Update the rows starting with the line that contains "Describe the element at coordinates (64, 328)" and going on through the line that contains "x-tick-label: 22:10 is" by changing "particular" to "specific" and keeping everything else the same. Leave the pictures out of your answer.

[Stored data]
::::::

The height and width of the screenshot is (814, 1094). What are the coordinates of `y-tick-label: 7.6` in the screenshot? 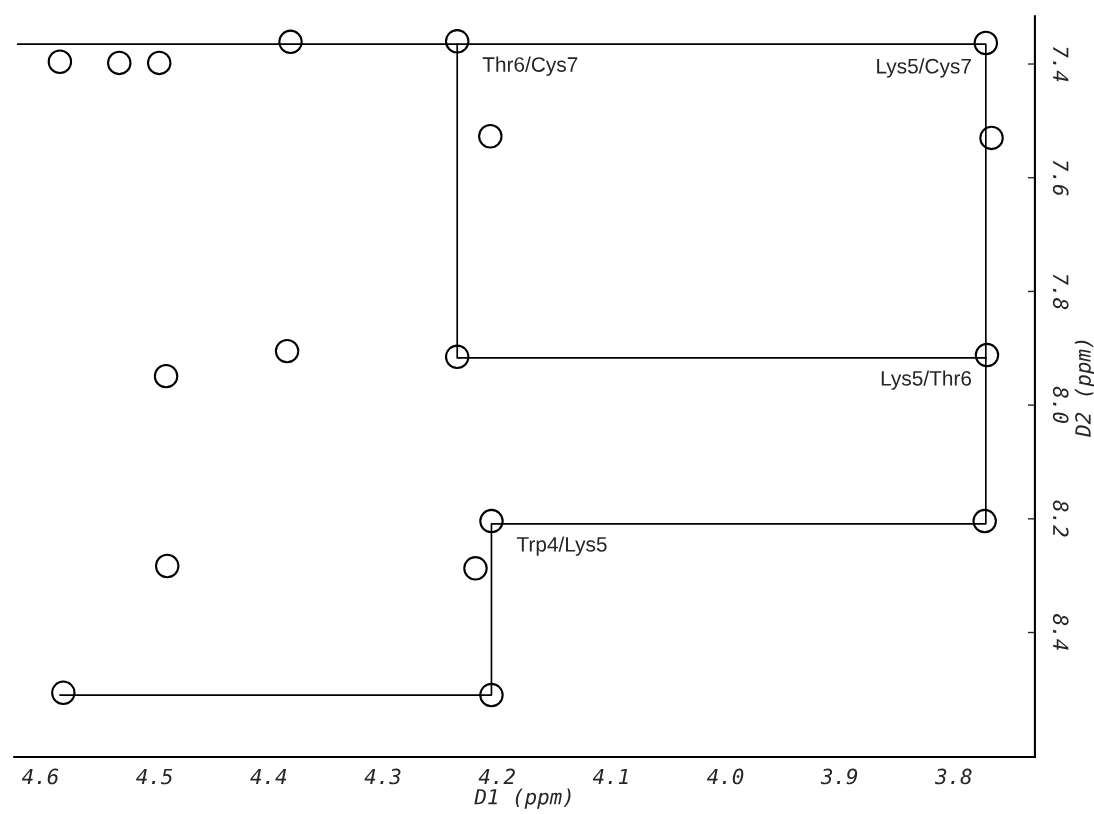 It's located at (1060, 178).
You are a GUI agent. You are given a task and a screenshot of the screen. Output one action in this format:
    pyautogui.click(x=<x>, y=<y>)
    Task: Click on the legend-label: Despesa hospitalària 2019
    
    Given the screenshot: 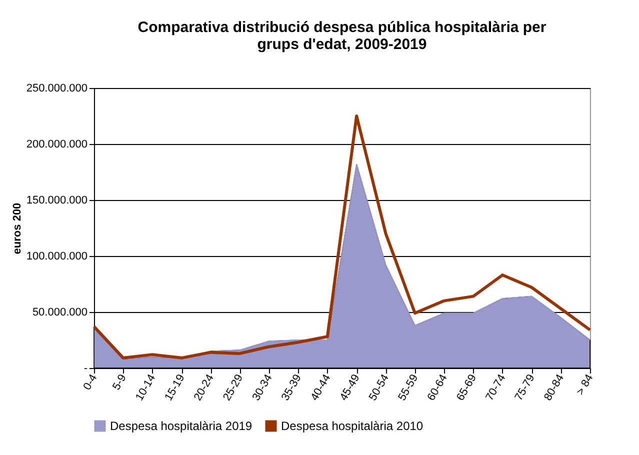 What is the action you would take?
    pyautogui.click(x=181, y=426)
    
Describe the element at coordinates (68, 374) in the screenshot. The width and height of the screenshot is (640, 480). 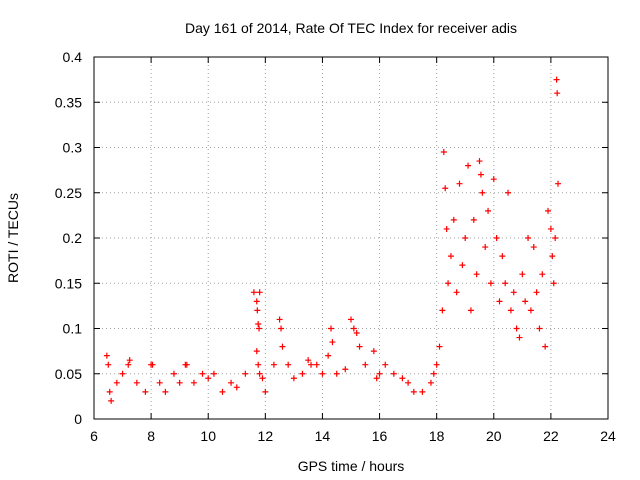
I see `y-tick-label: 0.05` at that location.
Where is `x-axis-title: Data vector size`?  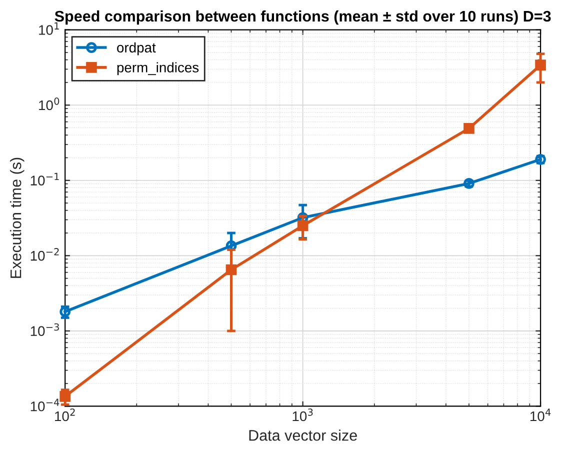 x-axis-title: Data vector size is located at coordinates (303, 436).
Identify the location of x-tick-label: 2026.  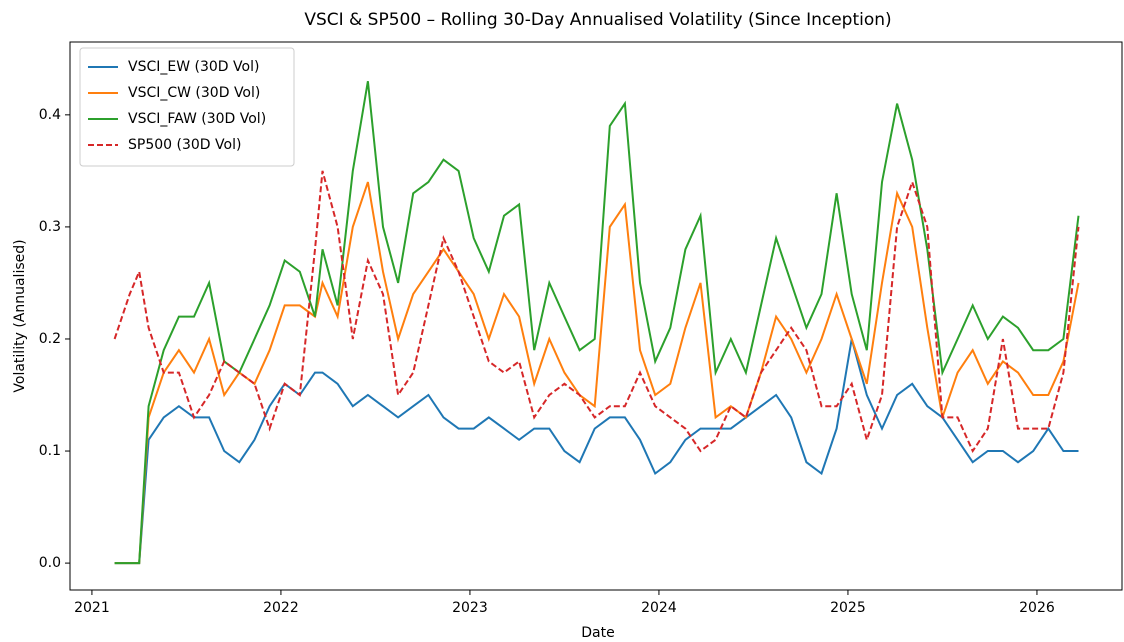
(1037, 608).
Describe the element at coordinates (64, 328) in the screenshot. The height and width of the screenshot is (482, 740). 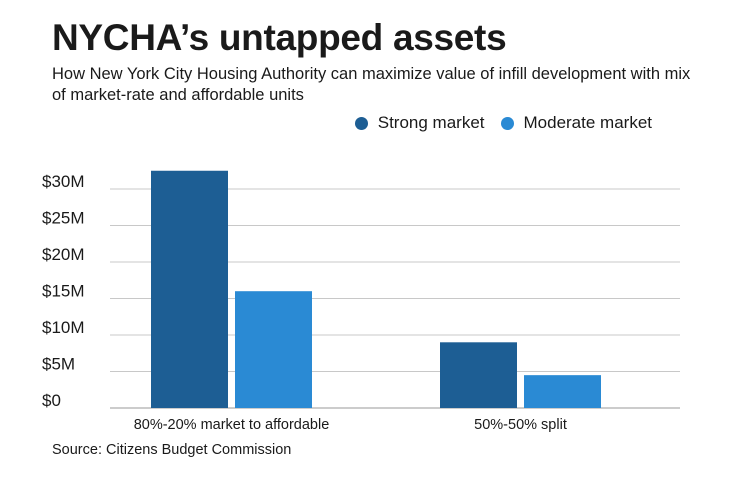
I see `y-tick-label: $10M` at that location.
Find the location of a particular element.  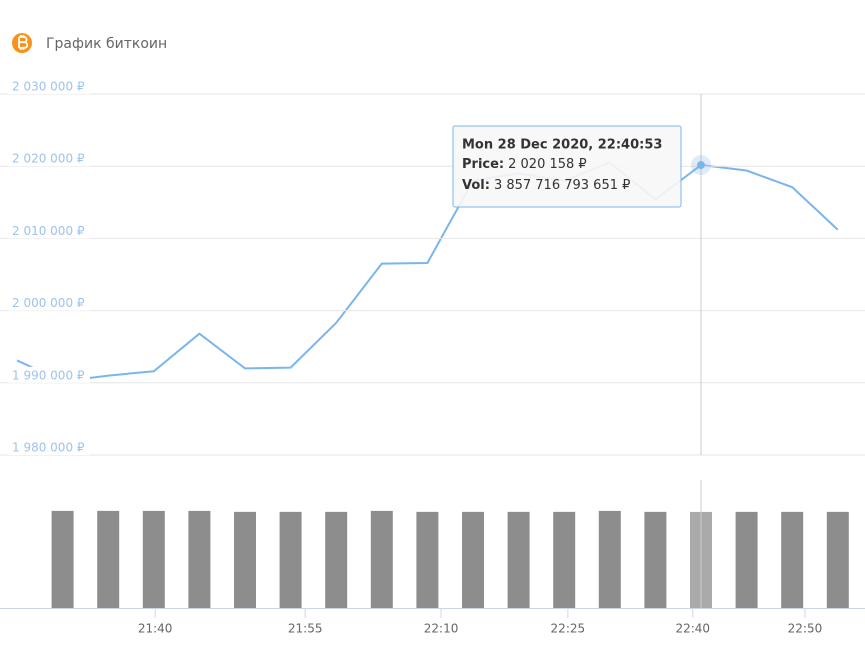

x-tick-label: 22:10 is located at coordinates (442, 629).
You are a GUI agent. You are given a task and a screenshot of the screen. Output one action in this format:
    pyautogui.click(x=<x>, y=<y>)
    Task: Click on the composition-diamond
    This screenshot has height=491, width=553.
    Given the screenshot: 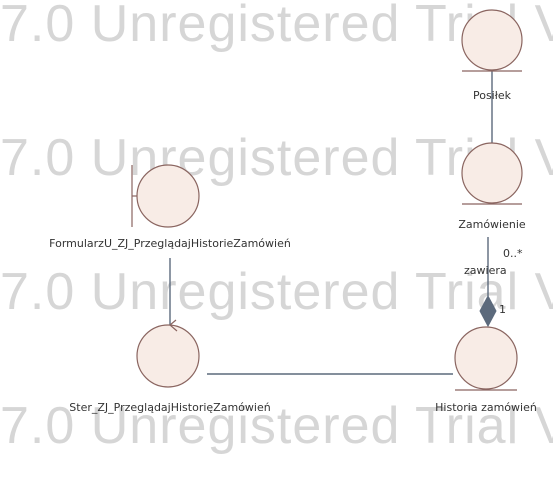 What is the action you would take?
    pyautogui.click(x=488, y=311)
    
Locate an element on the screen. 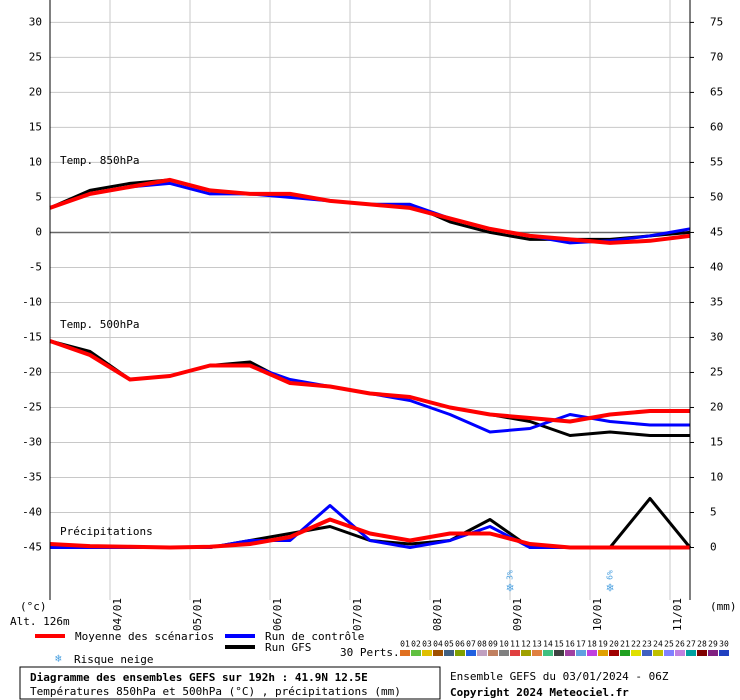 Image resolution: width=740 pixels, height=700 pixels. perturbation-label: 20 is located at coordinates (614, 644).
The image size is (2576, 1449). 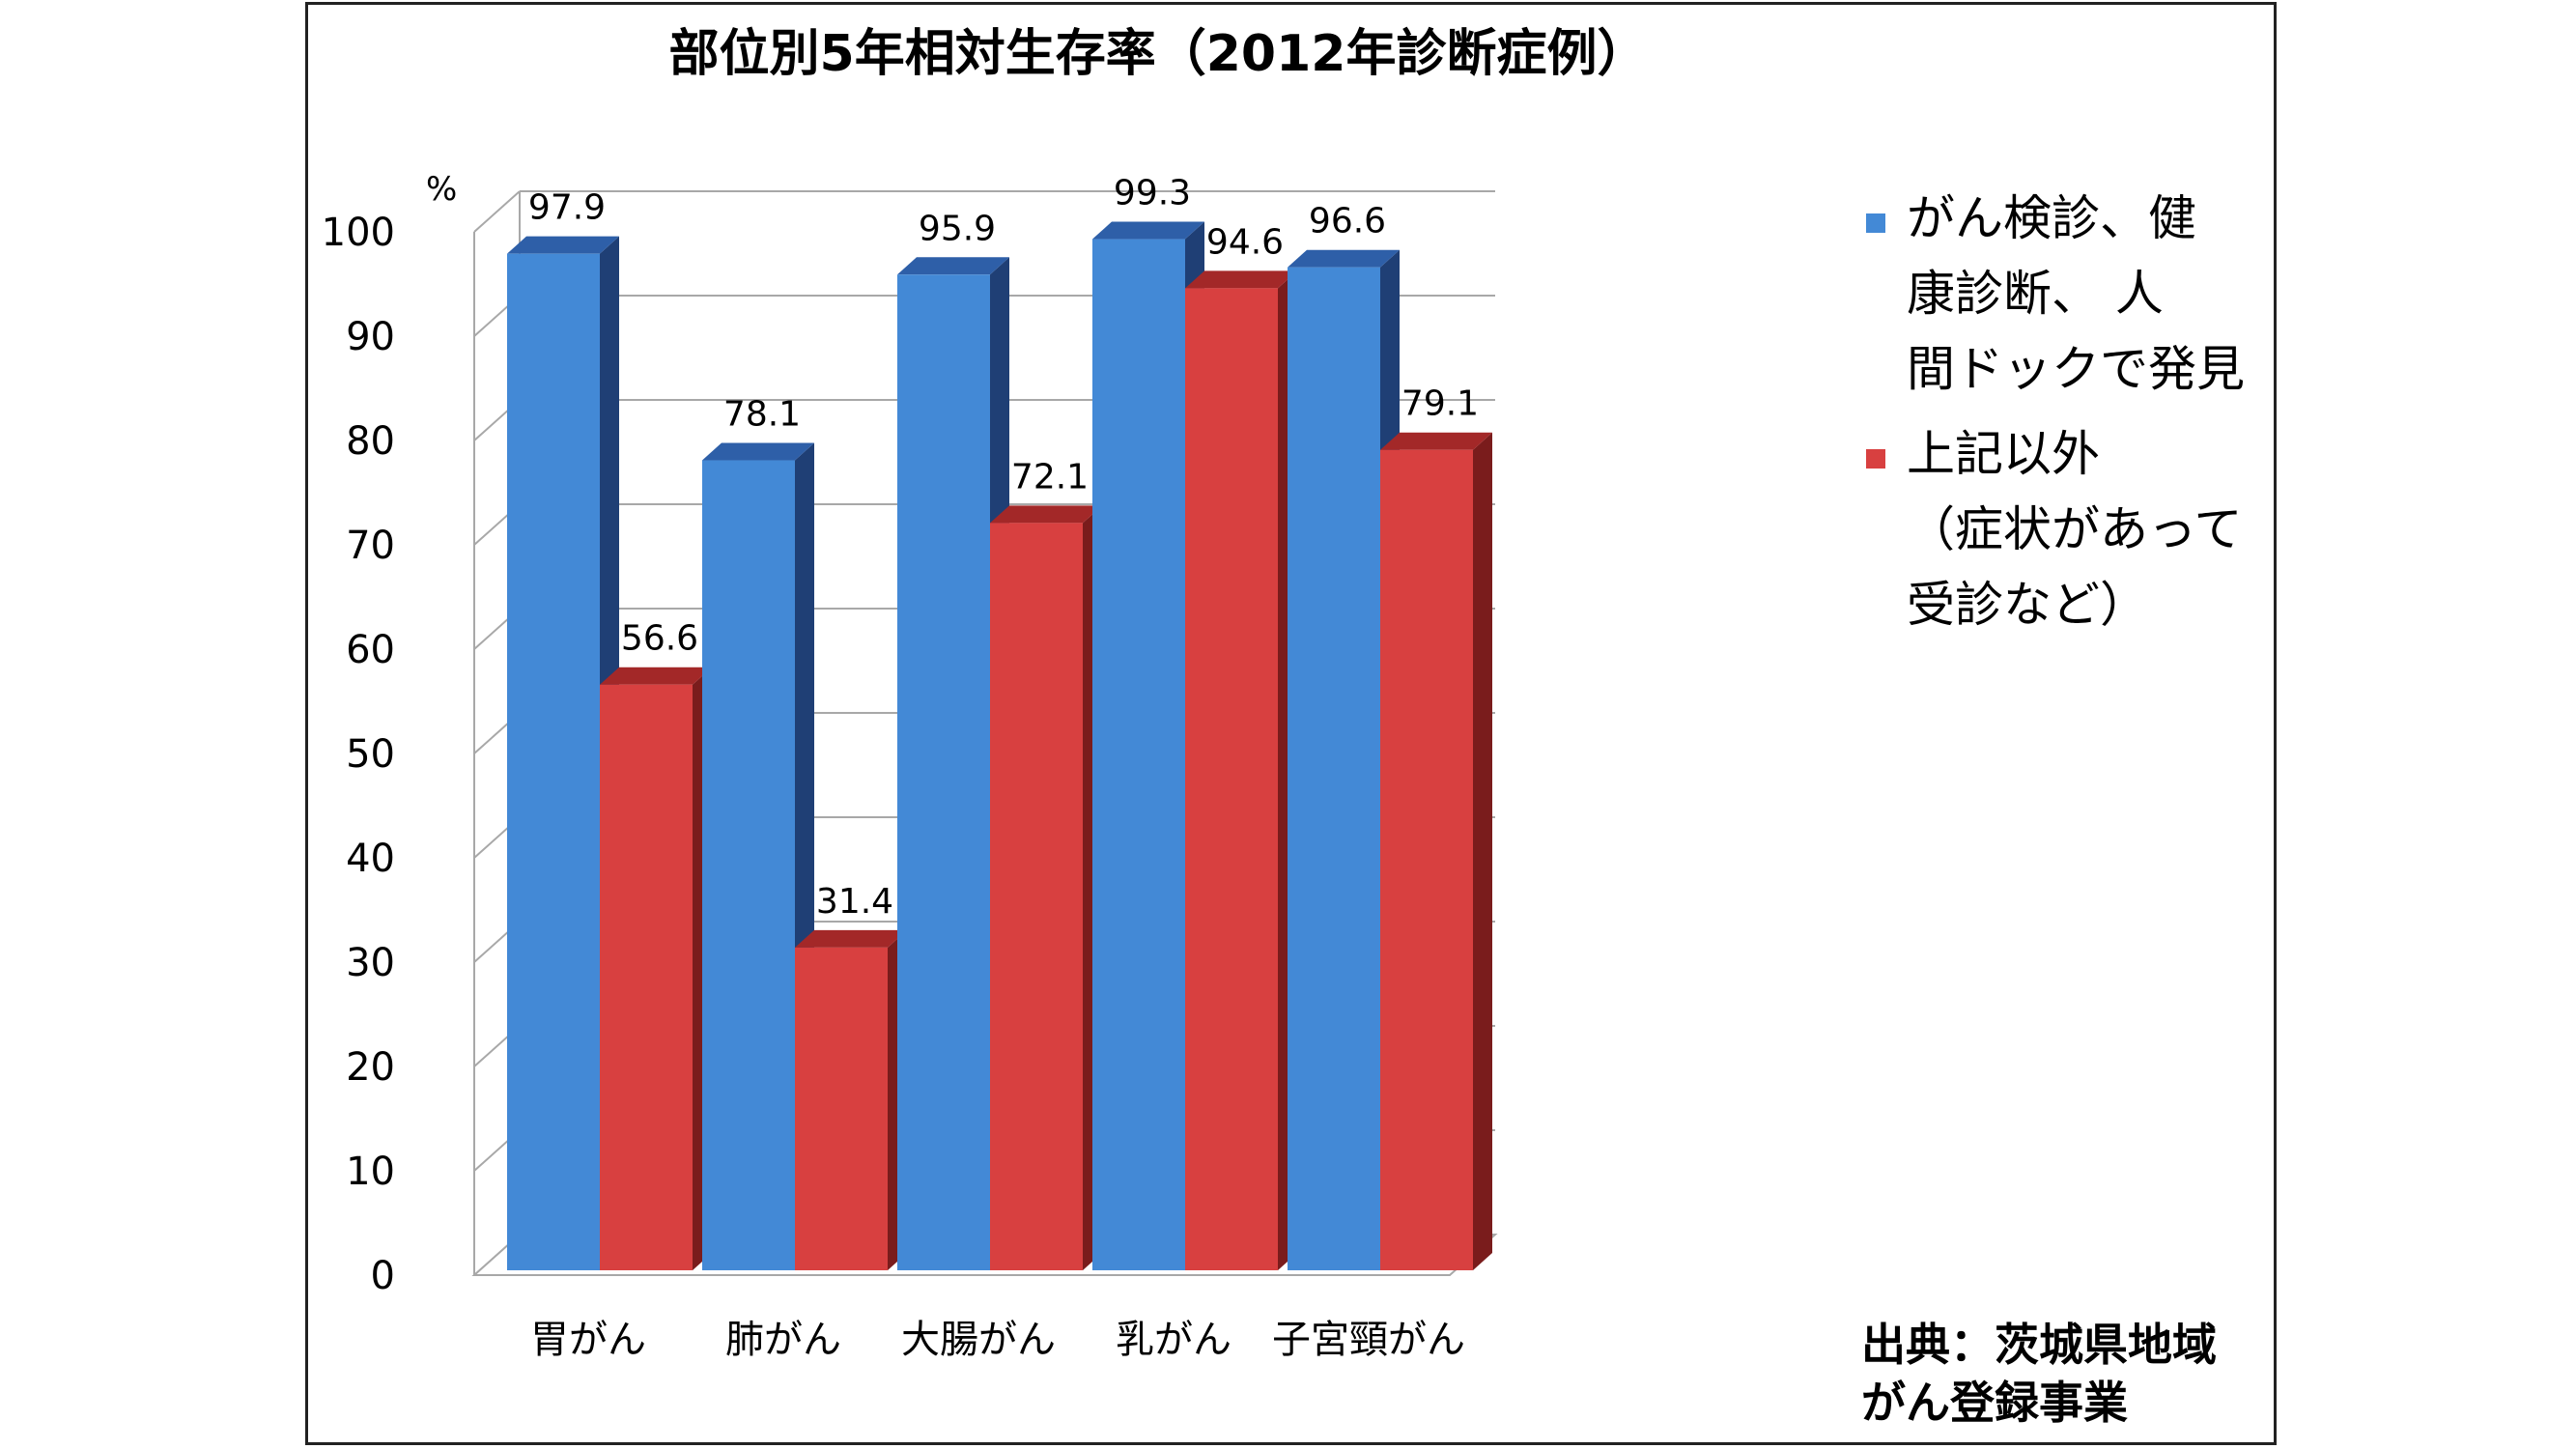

::::::

### Task response
Describe the element at coordinates (64, 328) in the screenshot. The height and width of the screenshot is (482, 740). 
I see `y-tick-label: $10M` at that location.
Find the location of a specific element.  

x-tick-label: 22:10 is located at coordinates (442, 629).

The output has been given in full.